Ahead of me was a short ravine that was choked full of scrub oak and brush. It was steep and emptied into a deep wash with a broad sandy bottom. The broad sandy bottom stretched forty yards and then bent out of sight behind the massive roots of a dead ponderosa pine tree. There were not a lot of ponderosa pines on the Bench but the ones that grew here were big. This one had been a patriarch of its time but was now dead. It had fallen, ripping its roots from the right bank of the wash. How old this tree was, I could only guess but it had died long before my father’s time. The bark had fallen off the trunk and the bare wood was weathered grey with golden streaks of pitch running its length.
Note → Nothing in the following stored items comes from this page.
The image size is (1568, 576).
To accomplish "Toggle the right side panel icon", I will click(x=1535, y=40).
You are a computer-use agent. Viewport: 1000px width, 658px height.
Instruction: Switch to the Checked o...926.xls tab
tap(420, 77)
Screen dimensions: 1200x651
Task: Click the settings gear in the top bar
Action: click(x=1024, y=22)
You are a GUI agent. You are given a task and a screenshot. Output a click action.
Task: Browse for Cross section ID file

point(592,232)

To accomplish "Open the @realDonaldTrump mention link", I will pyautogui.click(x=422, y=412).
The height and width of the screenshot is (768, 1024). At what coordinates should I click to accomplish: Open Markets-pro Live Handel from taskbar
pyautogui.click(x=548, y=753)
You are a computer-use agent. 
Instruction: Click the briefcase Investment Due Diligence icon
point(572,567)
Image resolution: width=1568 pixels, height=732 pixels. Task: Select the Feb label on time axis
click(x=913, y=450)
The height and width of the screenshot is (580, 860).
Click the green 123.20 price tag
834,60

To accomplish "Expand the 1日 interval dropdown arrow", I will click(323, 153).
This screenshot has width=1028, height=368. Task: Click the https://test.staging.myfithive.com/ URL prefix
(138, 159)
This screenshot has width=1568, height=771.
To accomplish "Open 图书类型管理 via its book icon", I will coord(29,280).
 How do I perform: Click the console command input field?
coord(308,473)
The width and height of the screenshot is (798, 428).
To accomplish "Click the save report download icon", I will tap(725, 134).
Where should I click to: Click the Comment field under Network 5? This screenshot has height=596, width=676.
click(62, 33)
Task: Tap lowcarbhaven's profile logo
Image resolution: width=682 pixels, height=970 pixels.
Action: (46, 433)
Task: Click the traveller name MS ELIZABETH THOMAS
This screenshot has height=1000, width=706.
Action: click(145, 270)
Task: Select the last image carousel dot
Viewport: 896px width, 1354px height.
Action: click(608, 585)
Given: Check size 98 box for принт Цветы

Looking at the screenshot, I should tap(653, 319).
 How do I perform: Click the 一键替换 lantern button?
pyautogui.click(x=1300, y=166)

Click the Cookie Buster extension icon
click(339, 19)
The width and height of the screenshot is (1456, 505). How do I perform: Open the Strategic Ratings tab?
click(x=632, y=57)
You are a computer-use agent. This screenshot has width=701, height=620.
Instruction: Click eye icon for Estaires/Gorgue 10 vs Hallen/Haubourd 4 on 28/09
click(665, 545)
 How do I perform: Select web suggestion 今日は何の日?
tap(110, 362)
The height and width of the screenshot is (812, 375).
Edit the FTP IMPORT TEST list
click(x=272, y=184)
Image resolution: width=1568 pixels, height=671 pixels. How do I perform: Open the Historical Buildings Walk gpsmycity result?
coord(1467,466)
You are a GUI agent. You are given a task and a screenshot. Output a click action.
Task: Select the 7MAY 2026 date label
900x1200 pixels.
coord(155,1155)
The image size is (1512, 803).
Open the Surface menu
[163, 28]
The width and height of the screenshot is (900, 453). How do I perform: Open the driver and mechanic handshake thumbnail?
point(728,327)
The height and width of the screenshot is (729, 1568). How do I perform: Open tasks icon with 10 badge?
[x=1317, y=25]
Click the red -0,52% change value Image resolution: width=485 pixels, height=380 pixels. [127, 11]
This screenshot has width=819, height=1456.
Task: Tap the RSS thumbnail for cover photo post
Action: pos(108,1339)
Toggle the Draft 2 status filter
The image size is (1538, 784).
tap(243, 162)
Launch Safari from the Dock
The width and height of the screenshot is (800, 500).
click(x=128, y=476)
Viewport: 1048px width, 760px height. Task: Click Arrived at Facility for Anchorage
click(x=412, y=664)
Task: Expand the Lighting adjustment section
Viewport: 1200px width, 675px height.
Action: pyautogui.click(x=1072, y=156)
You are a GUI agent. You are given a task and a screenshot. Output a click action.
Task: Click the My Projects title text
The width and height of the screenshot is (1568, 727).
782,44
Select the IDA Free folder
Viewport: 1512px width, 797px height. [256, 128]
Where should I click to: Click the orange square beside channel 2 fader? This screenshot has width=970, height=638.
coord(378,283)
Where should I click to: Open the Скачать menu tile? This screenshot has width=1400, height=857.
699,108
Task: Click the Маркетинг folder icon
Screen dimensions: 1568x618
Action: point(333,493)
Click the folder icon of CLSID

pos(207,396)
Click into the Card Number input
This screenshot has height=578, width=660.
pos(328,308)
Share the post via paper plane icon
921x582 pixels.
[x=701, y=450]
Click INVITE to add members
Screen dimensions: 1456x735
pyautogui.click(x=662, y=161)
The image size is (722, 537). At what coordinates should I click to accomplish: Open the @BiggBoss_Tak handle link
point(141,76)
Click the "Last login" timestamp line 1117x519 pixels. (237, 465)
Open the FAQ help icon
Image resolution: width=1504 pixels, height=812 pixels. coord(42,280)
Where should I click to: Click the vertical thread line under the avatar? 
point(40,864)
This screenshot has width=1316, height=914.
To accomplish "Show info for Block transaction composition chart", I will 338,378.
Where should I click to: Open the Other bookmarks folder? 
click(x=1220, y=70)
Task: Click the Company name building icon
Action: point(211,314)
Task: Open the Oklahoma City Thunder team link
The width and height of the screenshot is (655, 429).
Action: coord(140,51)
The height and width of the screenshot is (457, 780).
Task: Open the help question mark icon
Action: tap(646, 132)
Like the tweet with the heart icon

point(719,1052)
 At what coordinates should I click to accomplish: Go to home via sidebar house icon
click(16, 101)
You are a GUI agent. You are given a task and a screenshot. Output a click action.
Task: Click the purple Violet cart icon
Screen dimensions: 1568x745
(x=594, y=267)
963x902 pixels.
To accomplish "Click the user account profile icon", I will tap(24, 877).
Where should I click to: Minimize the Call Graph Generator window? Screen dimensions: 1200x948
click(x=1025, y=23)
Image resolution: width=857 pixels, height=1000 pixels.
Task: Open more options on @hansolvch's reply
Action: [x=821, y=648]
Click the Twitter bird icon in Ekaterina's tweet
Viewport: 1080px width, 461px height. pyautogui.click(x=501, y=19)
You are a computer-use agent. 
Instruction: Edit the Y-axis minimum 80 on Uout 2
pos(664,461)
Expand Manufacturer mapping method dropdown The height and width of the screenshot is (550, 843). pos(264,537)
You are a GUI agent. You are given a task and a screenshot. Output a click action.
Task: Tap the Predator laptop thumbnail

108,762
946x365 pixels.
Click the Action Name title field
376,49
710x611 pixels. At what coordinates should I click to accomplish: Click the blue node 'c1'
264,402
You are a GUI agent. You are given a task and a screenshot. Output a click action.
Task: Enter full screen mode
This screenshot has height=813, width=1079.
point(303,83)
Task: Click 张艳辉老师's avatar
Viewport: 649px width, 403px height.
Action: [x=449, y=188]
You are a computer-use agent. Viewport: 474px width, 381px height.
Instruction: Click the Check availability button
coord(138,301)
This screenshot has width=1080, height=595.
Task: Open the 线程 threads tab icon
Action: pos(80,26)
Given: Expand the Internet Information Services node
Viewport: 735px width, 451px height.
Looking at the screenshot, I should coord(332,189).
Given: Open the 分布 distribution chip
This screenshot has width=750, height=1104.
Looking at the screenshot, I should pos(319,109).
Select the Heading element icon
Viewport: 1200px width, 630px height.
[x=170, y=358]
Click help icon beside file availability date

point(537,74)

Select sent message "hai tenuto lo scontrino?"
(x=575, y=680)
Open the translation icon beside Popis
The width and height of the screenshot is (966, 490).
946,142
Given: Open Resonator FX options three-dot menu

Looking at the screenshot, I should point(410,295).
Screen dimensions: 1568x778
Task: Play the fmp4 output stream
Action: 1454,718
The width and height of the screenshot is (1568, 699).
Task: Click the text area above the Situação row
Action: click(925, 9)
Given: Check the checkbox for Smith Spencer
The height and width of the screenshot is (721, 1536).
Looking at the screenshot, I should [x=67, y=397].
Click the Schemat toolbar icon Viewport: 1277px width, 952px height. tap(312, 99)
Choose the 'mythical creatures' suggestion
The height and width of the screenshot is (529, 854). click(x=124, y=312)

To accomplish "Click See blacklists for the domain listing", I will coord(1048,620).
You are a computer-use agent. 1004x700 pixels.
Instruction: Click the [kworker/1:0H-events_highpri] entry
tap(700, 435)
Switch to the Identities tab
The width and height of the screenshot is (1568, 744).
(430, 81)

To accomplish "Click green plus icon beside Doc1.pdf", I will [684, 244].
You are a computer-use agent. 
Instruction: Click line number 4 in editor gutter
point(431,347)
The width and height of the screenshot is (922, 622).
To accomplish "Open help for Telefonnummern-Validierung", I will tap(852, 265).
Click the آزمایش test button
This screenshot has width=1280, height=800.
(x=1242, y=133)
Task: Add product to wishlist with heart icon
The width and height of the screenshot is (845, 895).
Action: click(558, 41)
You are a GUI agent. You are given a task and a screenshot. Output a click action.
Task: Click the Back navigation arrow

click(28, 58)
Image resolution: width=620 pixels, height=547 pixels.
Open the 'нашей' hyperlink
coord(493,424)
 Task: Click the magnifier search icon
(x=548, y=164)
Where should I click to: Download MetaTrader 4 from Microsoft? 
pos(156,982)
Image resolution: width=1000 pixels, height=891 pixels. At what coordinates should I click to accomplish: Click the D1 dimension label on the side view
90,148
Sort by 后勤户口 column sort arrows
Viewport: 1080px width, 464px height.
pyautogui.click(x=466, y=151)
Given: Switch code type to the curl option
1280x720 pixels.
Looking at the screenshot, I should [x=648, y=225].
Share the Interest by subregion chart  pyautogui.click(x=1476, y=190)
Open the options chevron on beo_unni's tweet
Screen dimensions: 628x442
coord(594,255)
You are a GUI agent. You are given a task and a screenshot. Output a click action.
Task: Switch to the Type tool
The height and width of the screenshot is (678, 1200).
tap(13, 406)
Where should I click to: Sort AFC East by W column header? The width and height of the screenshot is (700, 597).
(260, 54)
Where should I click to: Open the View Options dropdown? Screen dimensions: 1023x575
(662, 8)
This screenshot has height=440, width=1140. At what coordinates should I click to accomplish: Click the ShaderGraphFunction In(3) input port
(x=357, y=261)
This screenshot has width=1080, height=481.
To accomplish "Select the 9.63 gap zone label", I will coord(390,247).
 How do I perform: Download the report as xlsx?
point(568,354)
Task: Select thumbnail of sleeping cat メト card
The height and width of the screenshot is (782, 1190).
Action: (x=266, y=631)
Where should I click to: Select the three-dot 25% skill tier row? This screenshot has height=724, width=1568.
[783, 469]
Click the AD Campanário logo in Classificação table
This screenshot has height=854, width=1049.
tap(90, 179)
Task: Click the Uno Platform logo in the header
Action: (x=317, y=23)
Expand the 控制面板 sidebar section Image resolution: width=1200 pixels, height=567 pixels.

I worked my way down into the thicket of the small ravine and sat beside a large sandstone rock that the rainwater had exposed. I pulled my pack off my back, took out my canteen and finished off the last of my water. Next I took out my first aid kit. This was the second effort to wrap the bullet wound. In the night I had scarcely been able to find the time to put a wrap around my leg.
Now I took the old bloody wrap off my leg and cut away part of my pants to examine the wound. It was not a pretty sight but I could tell that they were shooting FMJ ball. Full Metal Jacket. That was fortunate, for the bullet had passed cleanly through my thigh without fragmenting. Had they been shooting frangible bullets, like the ones I shot, I would now be dead from blood loss.
With two fresh pads of gauze and a new roll of vet wrap, I re-wrapped my leg. I could stand and put pressure on my leg. I could even make a hobble run for short distances. I was glad for that, as I may need to do so before I reached the Indian cave.